3D Reconstruction with Spatial Memory

58 pointsposted 4 days ago
by smusamashah

7 Comments

willvarfar

6 hours ago

Completely newbie questions from someone outside the field who hasn't been following closely:

Is the spatial memory a fixed size (how big?) or does it grow over time?

And is there a point at which is is saturated and future results decline?

RobotToaster

an hour ago

From the previews I'm guessing this isn't going to be any use for 3d scanning?

mab122

7 hours ago

Very interesting stuff. I wonder how this one camera (one viewpoint), flat images models work in completely novel environments (not seen in training data). I am wondering if this model could be used with stereo cameras as is.

moralestapia

4 hours ago

Two authors (so, one, lol)!

Truly impressive, congrats to the young grad :D.

ImHereToVote

5 hours ago

Can this result in a colmap dataset that can be used by Gaussian Splatting generation?

lelag

5 hours ago

There would not be much point. Colmap is already very capable in reconstructing a 3D scene from images from unknown poses if you have the camera intrinsics.

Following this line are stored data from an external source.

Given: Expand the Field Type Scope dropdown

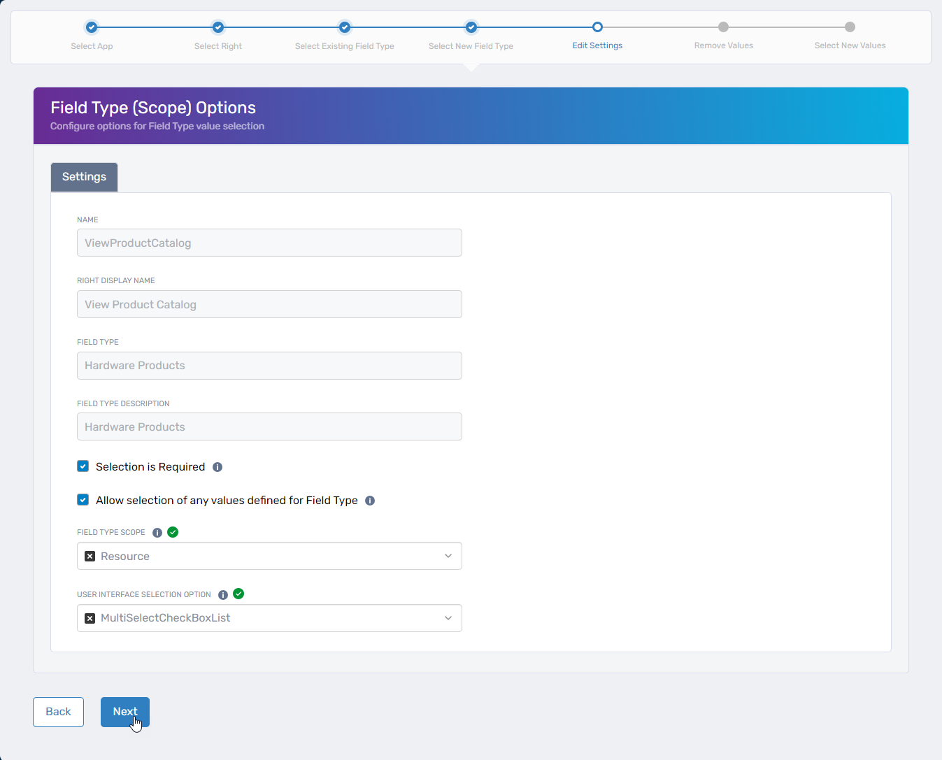Looking at the screenshot, I should click(448, 557).
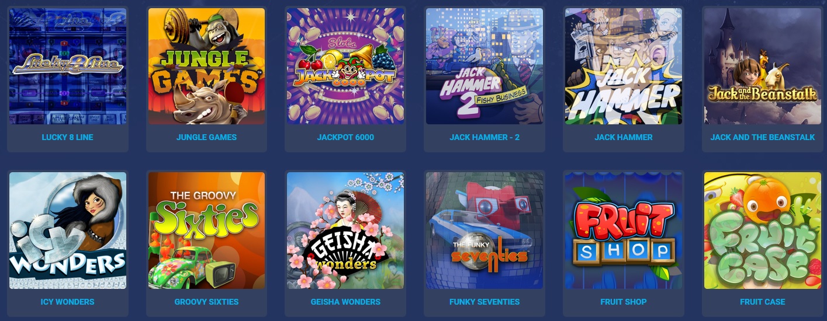Open The Funky Seventies thumbnail
827x321 pixels.
click(x=485, y=231)

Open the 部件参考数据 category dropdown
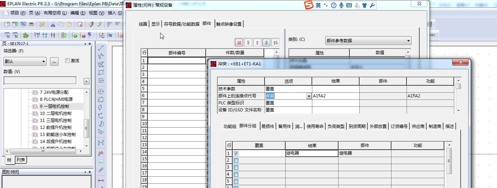click(x=368, y=41)
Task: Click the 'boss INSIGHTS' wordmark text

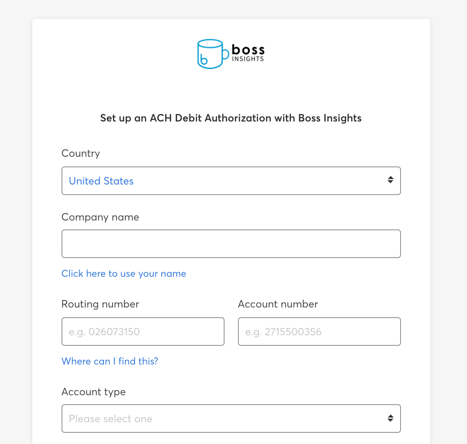Action: (x=248, y=53)
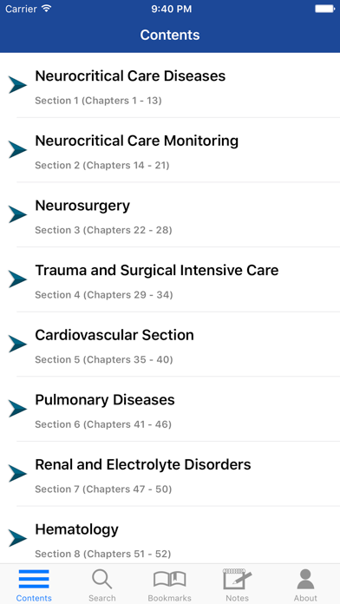The width and height of the screenshot is (340, 604).
Task: Open Section 1 chapters 1 - 13 subtitle
Action: pyautogui.click(x=98, y=101)
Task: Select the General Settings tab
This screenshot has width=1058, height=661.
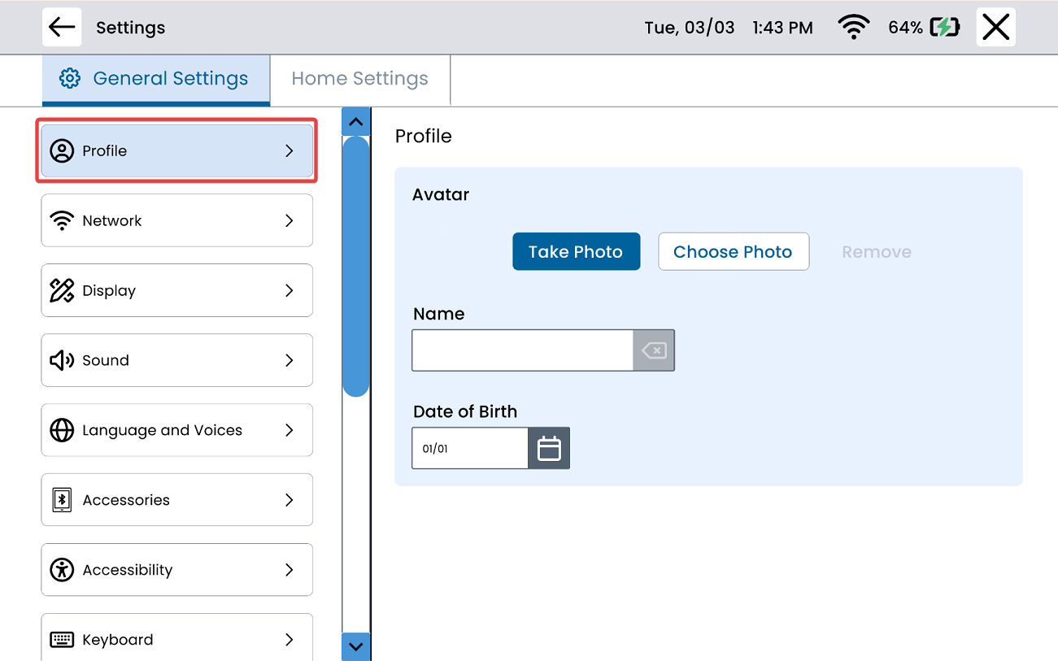Action: coord(155,79)
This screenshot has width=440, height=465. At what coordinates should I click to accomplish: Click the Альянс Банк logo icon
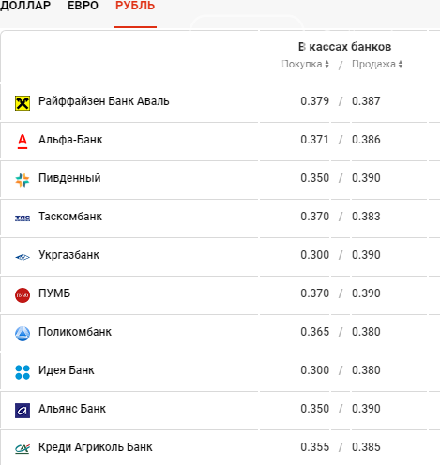tap(23, 411)
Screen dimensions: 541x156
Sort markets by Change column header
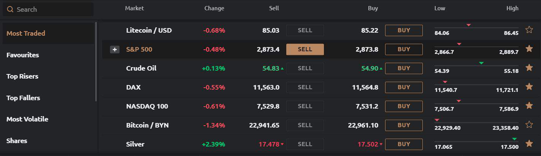click(214, 8)
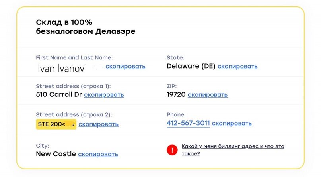The width and height of the screenshot is (321, 177).
Task: Copy the name Ivan Ivanov
Action: pyautogui.click(x=125, y=67)
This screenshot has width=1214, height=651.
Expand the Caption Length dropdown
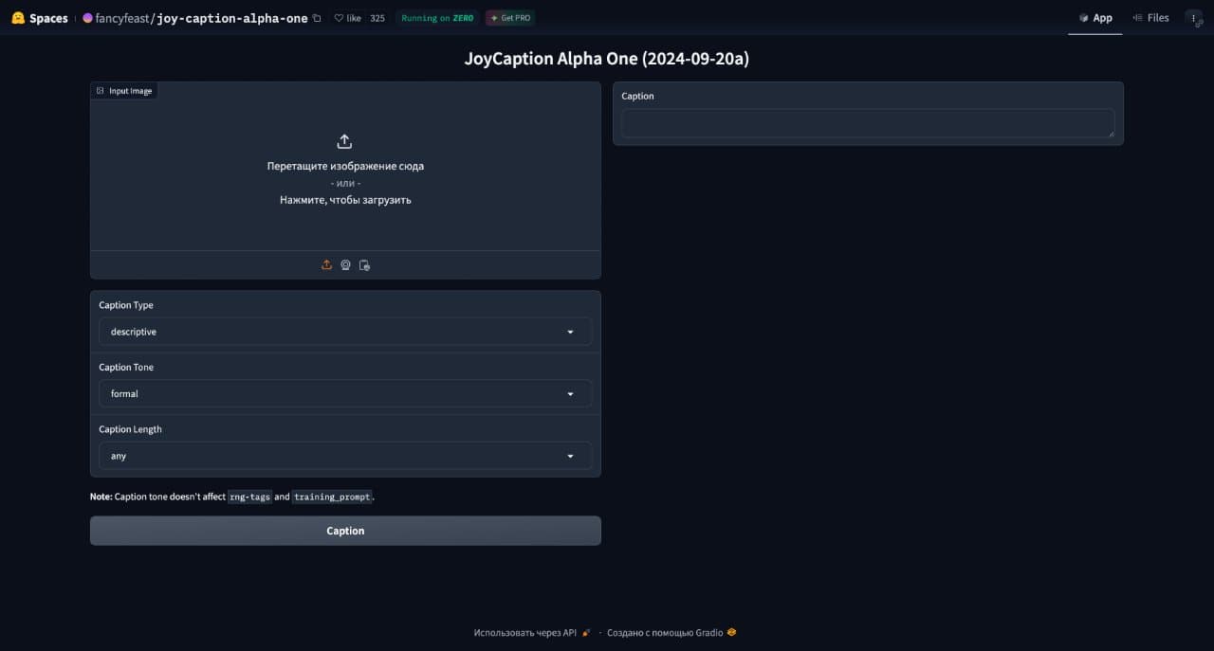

Besides processing speed, this project (and the underlying dust3r model) strength is that it works with very few images. You basically just need 2, and it can infer pseudo instrinsics and matching extrinsics on it's own.

I don't see why it could not be adapted to output gaussian splats instead. As a matter of fact, it's already been done with dust3r: https://github.com/nerlfield/wild-gaussian-splatting.

vessenes

3 hours ago

This relies on Dust3r underneath as part of its stack (I didn’t read carefully enough to tell you if it’s training or inference but I think it’s training), which outputs splats. What’s special about this is that it outputs really dense nice point clouds with arbitrary photos. We have a lot more tools that work well with point clouds than with splats, so this is nice work.